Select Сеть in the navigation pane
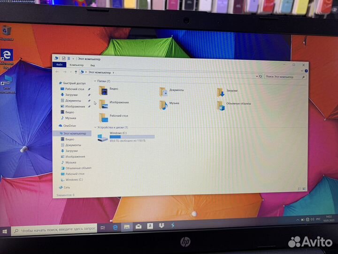 (66, 187)
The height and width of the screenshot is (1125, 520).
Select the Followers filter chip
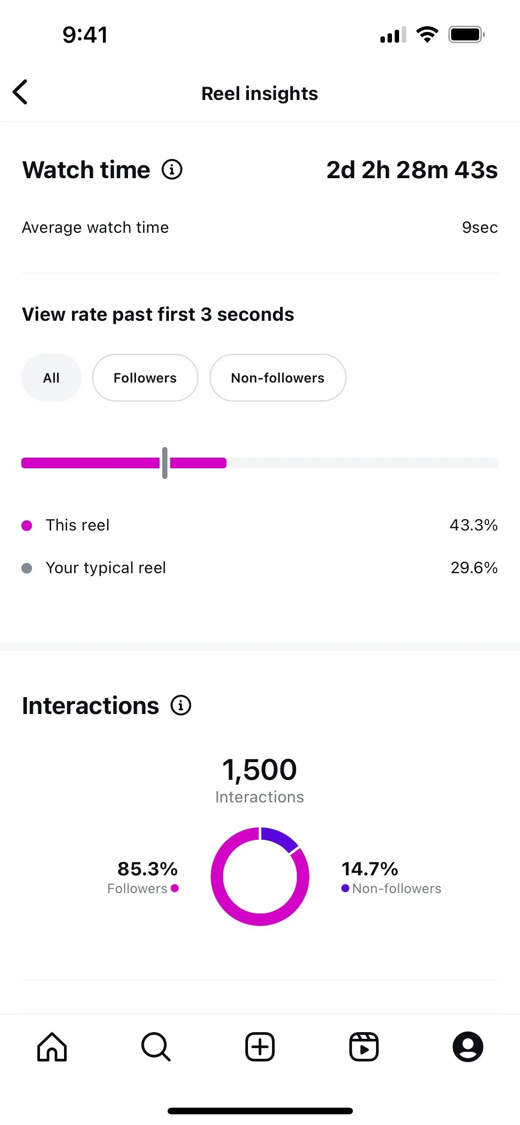pyautogui.click(x=145, y=378)
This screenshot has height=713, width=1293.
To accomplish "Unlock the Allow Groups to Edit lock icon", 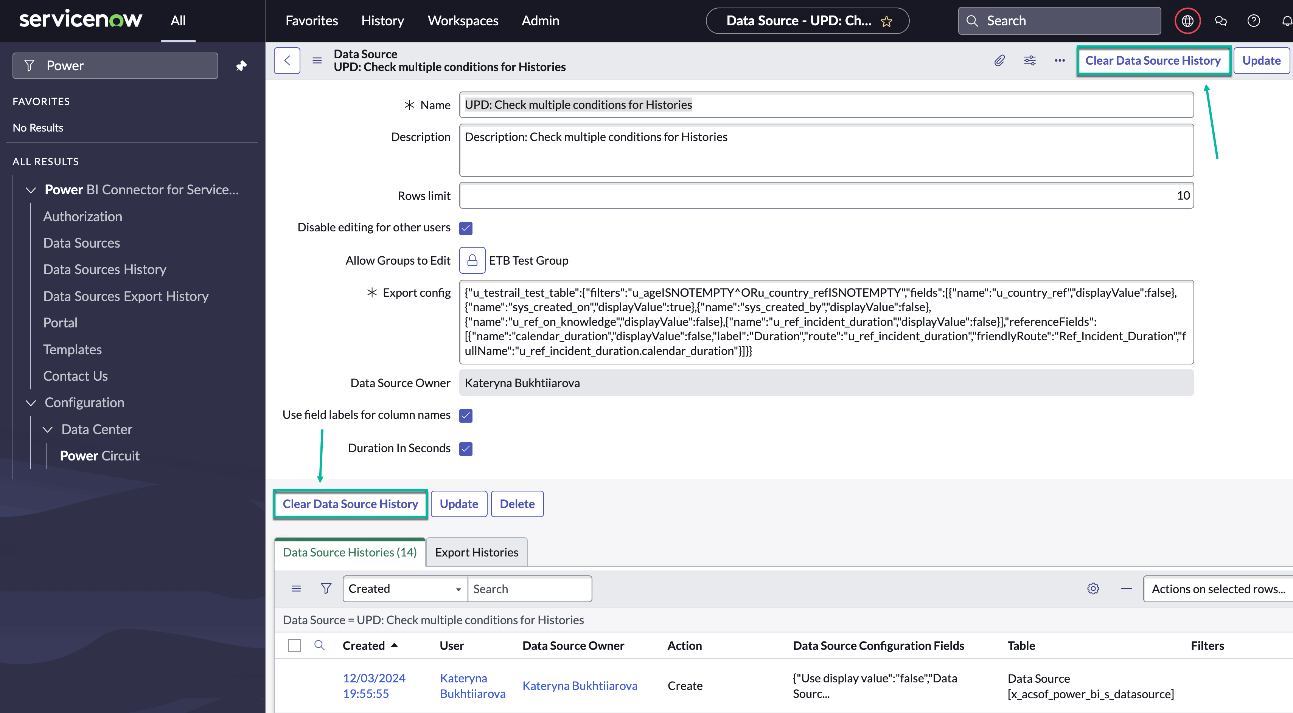I will [472, 260].
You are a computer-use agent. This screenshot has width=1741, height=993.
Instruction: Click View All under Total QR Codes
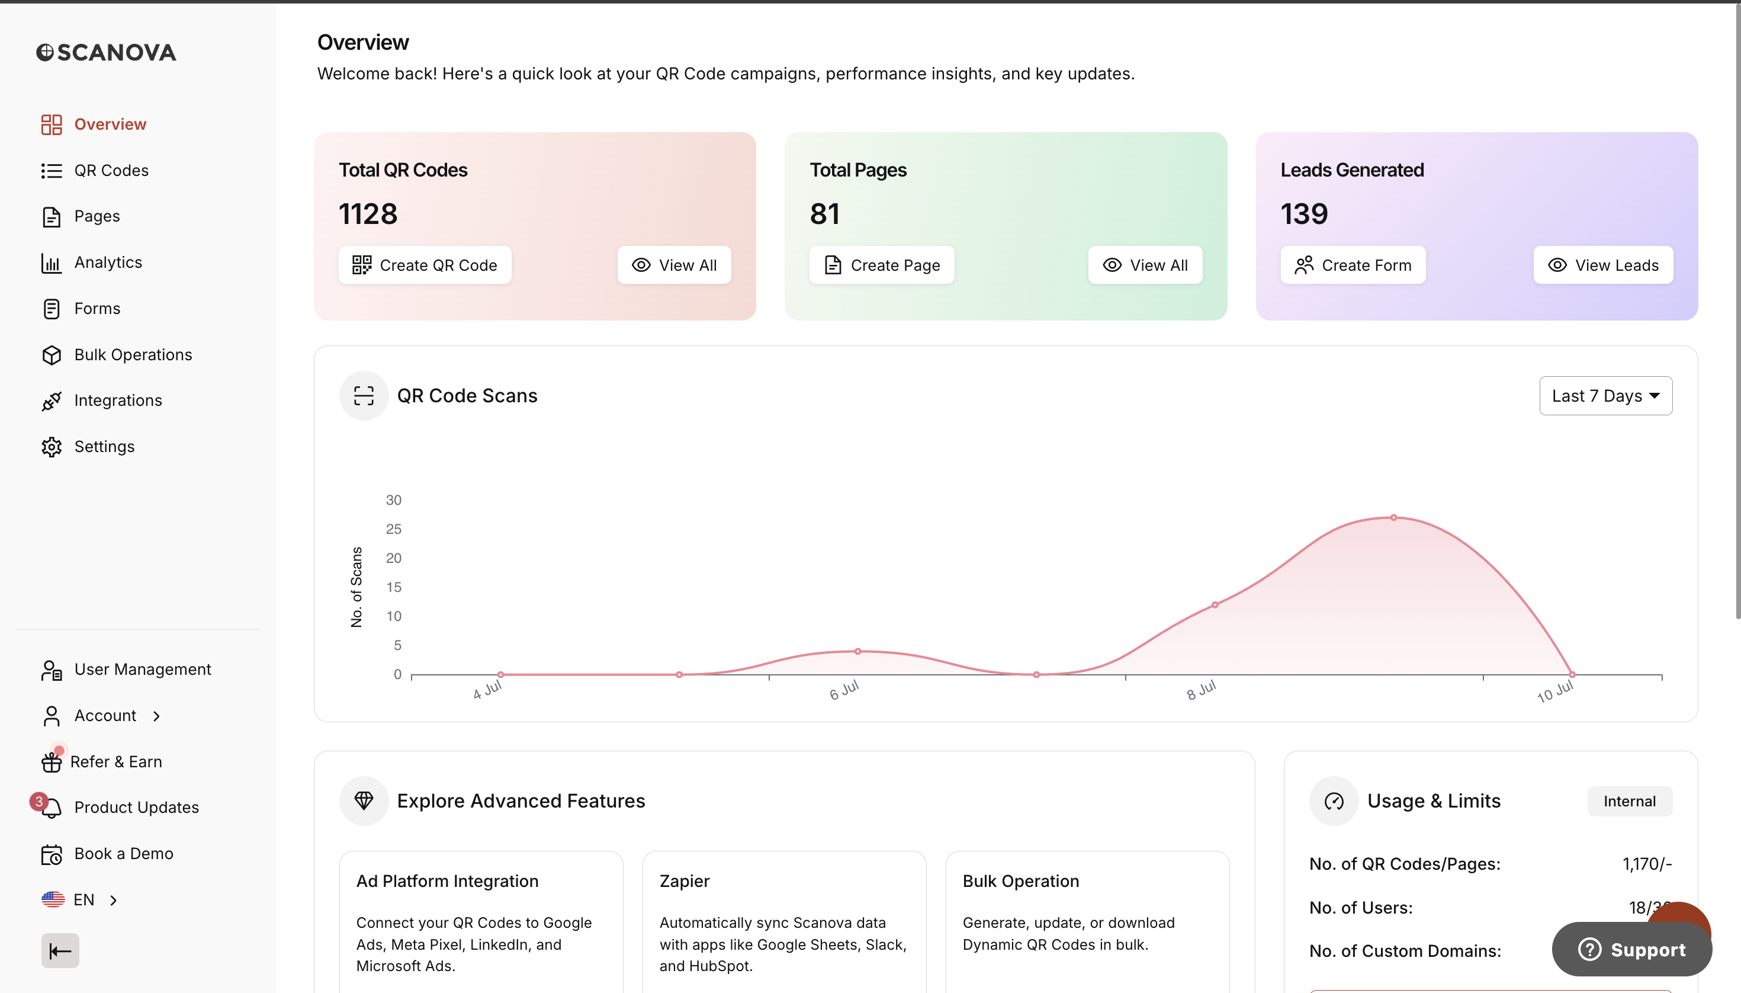point(674,265)
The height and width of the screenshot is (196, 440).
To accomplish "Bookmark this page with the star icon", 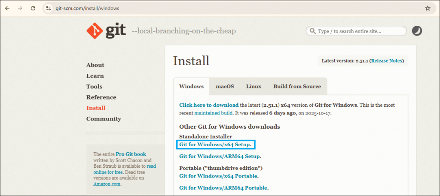I will (428, 8).
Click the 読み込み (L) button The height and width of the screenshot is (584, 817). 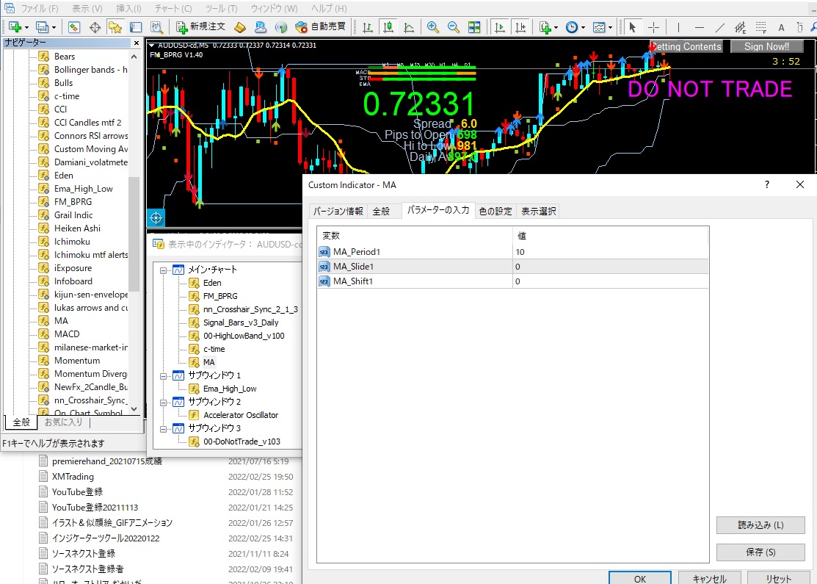pos(760,525)
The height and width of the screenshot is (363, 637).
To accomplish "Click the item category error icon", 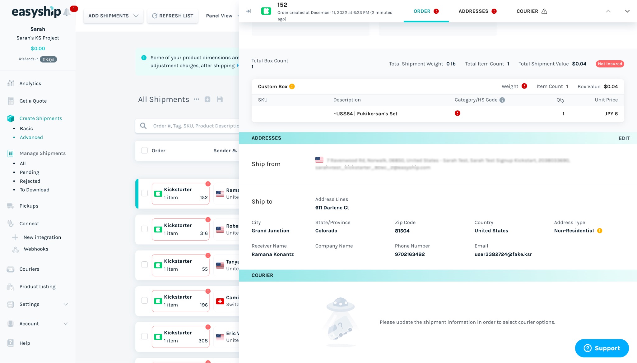I will pos(457,113).
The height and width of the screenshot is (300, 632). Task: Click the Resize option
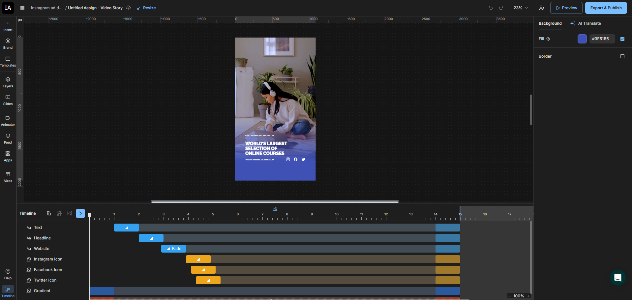(146, 8)
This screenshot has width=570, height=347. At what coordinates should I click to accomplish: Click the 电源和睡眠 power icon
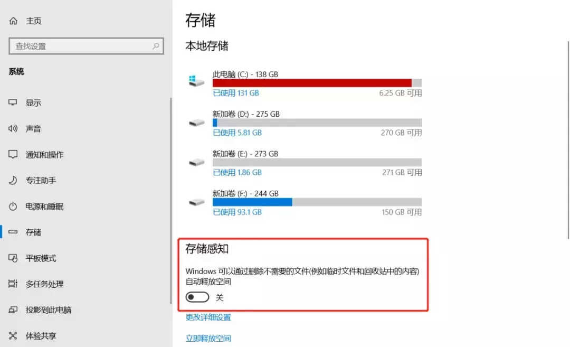[x=13, y=206]
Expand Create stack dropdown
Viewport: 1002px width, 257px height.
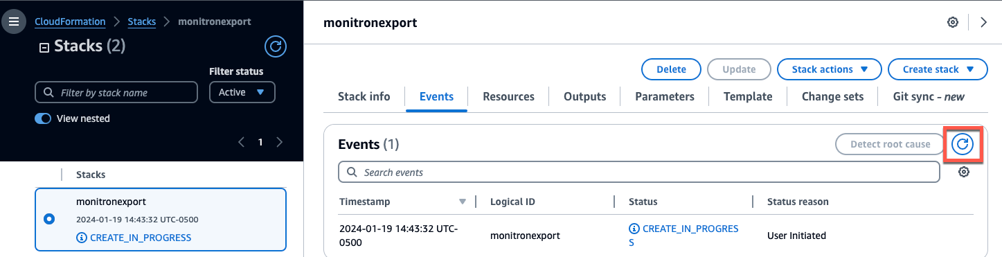click(938, 69)
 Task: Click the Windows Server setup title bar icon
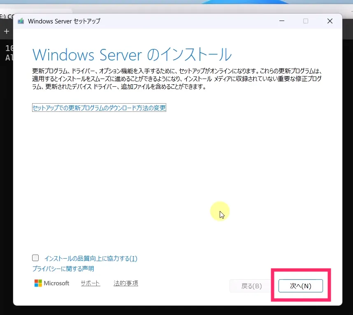pyautogui.click(x=21, y=21)
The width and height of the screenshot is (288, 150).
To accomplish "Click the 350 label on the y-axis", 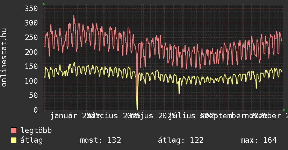I will (30, 9).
+-------+
BRIEF ▸ Render the stretch of the items above from the line containing "This screenshot has width=570, height=347." through the line containing "pyautogui.click(x=21, y=21)" as a JSON list of strings, one string per line and no blank lines. Leave the pictures out of the answer.

TASK RESPONSE ▸
[
  "This screenshot has width=570, height=347. At what coordinates should I click to accomplish: Click the 电源和睡眠 power icon",
  "[x=13, y=206]",
  "Expand Create stack dropdown",
  "Viewport: 1002px width, 257px height.",
  "click(938, 69)",
  " Task: Click the Windows Server setup title bar icon",
  "pyautogui.click(x=21, y=21)"
]